El coche quedó absolutamente destrozado, tal y como se puede observar en la imagen que ilustra la noticia, tras el mortal suceso que se produjo en Kaptagat, en la carretera Elgeyo Marakwet-Ravine. Además, la policía ha informado de que en el coche viajaba también una tercera persona, Sharon Kosgey, que sobrevivió al accidente. La mujer resultó herida pero las fuerzas del orden consiguieron rescatarla con vida y trasladarla al hospital.
El trágico suceso tuvo lugar a las 23:00 de la noche del domingo, hora local. Tras rescatar a todos los ocupantes, el vehículo fue remolcado hasta una comisaría de policía local para «inspección y medidas policiales adicionales», según han revelado los agentes que se encuentran al frente de la investigación.
El plusmarquista mundial de maratón falleció a los 24 años como consecuencia del impacto.
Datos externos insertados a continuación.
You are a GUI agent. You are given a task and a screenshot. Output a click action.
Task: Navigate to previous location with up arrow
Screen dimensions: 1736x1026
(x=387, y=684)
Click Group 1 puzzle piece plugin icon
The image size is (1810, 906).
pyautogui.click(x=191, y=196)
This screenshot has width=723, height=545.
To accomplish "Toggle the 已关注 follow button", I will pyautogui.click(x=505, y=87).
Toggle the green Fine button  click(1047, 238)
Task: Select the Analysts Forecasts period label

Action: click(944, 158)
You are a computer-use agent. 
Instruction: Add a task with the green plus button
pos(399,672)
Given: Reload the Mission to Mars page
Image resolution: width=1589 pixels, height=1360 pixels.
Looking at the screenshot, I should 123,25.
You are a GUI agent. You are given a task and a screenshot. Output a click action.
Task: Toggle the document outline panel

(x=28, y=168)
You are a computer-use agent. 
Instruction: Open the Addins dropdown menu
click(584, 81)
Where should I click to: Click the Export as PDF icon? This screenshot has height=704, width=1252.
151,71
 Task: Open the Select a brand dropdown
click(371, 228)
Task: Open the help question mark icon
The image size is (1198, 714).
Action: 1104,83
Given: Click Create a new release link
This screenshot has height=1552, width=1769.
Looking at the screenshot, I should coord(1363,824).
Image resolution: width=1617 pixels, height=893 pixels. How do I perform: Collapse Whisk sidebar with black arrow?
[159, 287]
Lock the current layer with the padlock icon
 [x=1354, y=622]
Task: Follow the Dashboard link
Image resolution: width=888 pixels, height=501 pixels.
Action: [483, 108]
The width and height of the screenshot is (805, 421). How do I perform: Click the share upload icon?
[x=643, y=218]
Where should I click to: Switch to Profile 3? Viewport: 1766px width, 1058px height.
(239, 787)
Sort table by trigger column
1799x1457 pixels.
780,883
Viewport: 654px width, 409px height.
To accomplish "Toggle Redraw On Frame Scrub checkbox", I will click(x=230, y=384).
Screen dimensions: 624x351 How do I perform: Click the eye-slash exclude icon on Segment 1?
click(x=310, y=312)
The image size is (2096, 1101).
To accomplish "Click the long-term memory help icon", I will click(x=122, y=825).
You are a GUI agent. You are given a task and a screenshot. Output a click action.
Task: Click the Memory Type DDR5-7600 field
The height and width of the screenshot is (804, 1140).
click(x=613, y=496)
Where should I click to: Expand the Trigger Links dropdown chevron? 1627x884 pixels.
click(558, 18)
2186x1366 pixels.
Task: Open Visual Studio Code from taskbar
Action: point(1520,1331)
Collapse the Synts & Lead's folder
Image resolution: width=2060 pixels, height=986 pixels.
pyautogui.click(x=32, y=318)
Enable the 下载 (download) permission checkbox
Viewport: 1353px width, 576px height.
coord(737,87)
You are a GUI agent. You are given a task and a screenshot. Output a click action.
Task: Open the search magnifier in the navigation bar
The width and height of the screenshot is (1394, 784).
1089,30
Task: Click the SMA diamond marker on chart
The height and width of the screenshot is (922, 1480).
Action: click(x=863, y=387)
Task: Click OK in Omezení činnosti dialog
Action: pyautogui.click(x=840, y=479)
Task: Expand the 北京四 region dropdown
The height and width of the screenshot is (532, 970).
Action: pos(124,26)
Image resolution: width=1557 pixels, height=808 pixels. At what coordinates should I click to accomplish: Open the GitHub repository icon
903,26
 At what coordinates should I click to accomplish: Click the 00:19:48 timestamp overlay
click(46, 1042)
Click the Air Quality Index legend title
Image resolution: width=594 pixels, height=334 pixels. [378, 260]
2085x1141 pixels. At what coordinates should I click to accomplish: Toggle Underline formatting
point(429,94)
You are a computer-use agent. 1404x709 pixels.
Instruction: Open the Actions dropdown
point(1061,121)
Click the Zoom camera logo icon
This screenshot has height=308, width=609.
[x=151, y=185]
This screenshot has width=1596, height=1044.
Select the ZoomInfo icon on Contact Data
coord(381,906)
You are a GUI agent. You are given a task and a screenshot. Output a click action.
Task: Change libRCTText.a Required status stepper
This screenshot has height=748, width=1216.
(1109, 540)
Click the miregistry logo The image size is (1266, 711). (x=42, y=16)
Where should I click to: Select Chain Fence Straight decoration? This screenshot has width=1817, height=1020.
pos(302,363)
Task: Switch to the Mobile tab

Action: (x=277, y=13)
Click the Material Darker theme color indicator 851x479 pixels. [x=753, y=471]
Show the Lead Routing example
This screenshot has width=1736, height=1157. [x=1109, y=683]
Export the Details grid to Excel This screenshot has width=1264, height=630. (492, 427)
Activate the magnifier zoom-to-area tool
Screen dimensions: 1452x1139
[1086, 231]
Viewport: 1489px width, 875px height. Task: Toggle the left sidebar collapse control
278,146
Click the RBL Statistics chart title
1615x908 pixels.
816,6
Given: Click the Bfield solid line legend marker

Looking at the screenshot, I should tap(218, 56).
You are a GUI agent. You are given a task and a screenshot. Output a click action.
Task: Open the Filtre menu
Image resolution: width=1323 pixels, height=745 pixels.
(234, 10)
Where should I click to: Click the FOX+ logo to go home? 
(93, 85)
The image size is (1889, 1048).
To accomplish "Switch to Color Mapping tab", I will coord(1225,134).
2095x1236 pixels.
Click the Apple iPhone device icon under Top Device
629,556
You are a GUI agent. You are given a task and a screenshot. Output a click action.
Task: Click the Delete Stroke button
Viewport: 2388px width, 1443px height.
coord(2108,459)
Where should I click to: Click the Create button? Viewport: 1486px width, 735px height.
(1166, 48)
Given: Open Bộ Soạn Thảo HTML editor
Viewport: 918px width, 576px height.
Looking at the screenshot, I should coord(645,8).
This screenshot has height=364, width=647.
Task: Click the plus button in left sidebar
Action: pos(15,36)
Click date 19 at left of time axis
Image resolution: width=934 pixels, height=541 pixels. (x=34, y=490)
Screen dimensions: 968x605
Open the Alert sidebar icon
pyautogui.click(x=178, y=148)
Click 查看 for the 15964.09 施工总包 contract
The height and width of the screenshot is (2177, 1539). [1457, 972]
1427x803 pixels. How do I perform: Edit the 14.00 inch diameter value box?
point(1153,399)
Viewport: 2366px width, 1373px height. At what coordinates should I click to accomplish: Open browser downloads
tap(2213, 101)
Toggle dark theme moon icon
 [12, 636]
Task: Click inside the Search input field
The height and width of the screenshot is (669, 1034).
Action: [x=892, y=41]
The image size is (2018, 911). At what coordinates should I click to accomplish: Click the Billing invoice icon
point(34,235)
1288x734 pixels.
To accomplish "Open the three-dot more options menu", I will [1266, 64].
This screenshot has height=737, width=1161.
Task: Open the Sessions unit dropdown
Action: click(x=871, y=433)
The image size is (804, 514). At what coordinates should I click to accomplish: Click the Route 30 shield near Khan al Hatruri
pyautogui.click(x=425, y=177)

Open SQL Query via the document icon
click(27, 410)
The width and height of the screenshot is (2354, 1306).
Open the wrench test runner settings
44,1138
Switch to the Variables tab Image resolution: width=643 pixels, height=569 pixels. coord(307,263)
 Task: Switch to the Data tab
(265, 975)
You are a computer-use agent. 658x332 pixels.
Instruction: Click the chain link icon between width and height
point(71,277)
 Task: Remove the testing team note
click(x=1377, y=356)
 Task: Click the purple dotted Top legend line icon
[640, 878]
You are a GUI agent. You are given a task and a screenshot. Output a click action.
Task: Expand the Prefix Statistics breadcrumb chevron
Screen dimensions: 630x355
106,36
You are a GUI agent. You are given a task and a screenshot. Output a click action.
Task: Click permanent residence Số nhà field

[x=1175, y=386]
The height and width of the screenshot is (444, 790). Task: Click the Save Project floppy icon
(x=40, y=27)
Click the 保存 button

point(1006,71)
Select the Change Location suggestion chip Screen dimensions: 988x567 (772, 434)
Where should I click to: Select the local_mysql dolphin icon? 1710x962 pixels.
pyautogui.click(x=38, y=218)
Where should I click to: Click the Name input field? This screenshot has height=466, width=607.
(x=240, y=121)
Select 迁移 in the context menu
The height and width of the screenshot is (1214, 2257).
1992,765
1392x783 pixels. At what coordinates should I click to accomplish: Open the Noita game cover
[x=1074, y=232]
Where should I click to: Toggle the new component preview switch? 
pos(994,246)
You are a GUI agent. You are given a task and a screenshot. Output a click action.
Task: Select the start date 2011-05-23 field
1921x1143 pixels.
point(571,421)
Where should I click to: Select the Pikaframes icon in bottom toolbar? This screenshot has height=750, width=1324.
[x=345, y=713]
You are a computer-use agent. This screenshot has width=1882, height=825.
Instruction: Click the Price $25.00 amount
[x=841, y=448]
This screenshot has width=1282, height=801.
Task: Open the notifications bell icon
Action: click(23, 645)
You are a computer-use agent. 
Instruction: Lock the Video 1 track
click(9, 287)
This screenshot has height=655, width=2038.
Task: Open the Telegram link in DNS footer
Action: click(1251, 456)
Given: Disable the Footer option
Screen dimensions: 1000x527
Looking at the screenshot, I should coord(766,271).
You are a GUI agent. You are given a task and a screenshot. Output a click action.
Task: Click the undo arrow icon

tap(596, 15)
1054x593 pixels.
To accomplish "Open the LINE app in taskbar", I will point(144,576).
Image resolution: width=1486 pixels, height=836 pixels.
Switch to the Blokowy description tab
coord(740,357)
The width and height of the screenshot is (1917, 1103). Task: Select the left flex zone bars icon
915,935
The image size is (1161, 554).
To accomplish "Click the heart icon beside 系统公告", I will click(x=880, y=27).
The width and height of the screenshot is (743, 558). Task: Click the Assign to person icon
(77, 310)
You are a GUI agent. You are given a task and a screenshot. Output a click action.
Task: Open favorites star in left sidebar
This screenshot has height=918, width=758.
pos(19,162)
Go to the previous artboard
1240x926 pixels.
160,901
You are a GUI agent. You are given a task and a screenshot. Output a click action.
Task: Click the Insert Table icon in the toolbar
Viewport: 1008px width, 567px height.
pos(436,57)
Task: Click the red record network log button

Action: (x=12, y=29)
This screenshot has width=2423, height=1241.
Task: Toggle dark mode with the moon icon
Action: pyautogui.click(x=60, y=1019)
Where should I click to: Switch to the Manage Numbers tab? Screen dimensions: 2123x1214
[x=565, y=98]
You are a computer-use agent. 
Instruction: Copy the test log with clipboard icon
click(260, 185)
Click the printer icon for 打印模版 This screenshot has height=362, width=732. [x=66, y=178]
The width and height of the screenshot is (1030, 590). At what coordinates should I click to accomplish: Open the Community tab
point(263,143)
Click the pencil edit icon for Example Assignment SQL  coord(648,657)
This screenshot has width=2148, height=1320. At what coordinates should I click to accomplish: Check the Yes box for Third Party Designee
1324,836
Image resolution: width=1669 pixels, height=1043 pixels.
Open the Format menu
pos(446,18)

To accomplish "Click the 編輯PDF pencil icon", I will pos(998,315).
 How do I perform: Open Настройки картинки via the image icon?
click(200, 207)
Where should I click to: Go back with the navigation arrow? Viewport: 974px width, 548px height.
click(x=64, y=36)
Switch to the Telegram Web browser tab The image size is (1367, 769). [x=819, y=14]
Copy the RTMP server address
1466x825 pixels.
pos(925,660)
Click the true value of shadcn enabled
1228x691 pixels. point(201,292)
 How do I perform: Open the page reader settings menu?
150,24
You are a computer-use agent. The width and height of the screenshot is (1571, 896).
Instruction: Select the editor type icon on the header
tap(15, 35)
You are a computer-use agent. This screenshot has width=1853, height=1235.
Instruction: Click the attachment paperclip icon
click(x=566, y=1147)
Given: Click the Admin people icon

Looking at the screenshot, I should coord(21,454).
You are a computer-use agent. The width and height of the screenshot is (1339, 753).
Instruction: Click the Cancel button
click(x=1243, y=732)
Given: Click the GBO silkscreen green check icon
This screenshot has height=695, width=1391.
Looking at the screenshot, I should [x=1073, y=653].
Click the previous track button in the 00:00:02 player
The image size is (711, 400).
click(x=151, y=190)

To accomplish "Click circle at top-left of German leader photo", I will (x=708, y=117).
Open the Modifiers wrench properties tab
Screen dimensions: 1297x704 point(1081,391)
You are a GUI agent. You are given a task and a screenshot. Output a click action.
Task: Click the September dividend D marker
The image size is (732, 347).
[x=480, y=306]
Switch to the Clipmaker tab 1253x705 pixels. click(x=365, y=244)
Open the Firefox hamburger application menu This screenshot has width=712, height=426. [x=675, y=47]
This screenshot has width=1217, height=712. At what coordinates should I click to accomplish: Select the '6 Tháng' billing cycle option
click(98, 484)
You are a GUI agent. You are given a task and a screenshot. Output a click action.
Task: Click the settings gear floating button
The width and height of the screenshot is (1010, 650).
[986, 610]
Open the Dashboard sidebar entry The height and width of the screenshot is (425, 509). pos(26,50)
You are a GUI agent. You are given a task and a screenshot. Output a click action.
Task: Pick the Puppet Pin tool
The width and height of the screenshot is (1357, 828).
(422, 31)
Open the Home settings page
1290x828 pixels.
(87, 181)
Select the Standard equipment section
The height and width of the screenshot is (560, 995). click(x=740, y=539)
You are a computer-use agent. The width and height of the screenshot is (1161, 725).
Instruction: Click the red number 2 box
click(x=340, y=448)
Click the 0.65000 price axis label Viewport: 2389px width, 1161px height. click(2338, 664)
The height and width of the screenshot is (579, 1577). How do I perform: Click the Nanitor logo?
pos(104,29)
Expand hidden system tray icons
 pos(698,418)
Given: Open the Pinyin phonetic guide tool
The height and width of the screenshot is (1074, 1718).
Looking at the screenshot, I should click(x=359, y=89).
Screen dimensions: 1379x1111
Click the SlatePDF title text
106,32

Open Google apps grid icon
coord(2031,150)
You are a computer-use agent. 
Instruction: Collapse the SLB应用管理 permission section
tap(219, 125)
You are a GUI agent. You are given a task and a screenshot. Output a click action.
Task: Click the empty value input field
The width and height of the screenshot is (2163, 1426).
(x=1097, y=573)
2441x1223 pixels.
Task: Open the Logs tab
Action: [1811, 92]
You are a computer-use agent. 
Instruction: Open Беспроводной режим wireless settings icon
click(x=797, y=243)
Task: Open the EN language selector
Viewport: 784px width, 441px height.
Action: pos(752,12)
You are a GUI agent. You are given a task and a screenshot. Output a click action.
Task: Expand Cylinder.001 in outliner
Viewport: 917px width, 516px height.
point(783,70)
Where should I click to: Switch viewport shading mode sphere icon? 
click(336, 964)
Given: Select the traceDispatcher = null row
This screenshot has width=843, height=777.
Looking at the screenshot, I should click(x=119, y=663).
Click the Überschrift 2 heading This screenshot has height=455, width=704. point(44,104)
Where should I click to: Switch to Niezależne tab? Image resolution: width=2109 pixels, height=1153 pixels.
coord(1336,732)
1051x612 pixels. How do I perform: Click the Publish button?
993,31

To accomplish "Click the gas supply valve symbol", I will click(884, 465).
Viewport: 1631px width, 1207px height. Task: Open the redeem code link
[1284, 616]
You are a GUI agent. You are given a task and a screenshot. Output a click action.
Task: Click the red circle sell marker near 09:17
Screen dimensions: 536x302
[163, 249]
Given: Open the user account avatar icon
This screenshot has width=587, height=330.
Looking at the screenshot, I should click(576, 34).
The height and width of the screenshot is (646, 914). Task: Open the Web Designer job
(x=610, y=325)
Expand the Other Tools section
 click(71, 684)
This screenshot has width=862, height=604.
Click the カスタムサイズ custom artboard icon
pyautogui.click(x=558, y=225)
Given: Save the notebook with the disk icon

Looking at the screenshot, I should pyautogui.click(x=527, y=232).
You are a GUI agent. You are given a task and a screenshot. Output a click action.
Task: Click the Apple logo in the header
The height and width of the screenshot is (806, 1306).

El atleta ya era toda una celebridad en el mundo del deporte desde que fijó el récord del mundo de maratón en dos horas y 35 segundos, era el fondista llamado a ser el primer ser humano en bajar de dos horas al recorrer los 42,195 kilómetros.
Una irrupción sorprendente
De hecho, este hito del deporte estaba programado para que se produjese en el maratón de Rotterdam el próximo mes de abril, para lo que Kiptum estaba entrenando a fondo. En el horizonte, la segunda gran cita del año era el duelo generacional con Kipchoge en los Juegos Olímpicos de París. Nada de eso podrá ocurrir ya.
El mito de Kiptum ha acabado casi antes de comenzar. El atleta keniata apareció de la nada, con 18 años, en una media maratón en su país natal. Hasta entonces nadie había tenido noticias de él. Su secreto no era otro que hacer kilómetros y kilómetros sobre el asfalto, nada de entrenar en pista. La adaptación a las zapatillas con muelles y de peso ínfimo fue uno de los secretos para que pudiera recorrer más distancia que sus rivales en las preparaciones de los grandes maratones.
Sin embargo, cuando se le preveía una gran carrera por delante, de repente desapareció. Estuvo tres años sin competir, quiso aprender el oficio de electricista para encontrar un trabajo que pudiera ayudar económicamente a su familia, que vivía de labrar el campo de sol a sol. Pero en ese momento llegó la oferta para participar en la maratón de Valencia y que le cambió la vida.
Llegó a la ciudad del Turia para debutar en la distancia, hasta entonces nunca había corrido tantos kilómetros de forma oficial y ya rozó el récord del mundo. En su tercera participación maratoniana, lo pulverizó. Fue en Chicago hace apenas cuatro meses y todo el mundo quedó asombrado con su capacidad. Parecía imbatible, hasta que un accidente de tráfico ha acabado con esta leyenda del deporte con tan solo 24 años.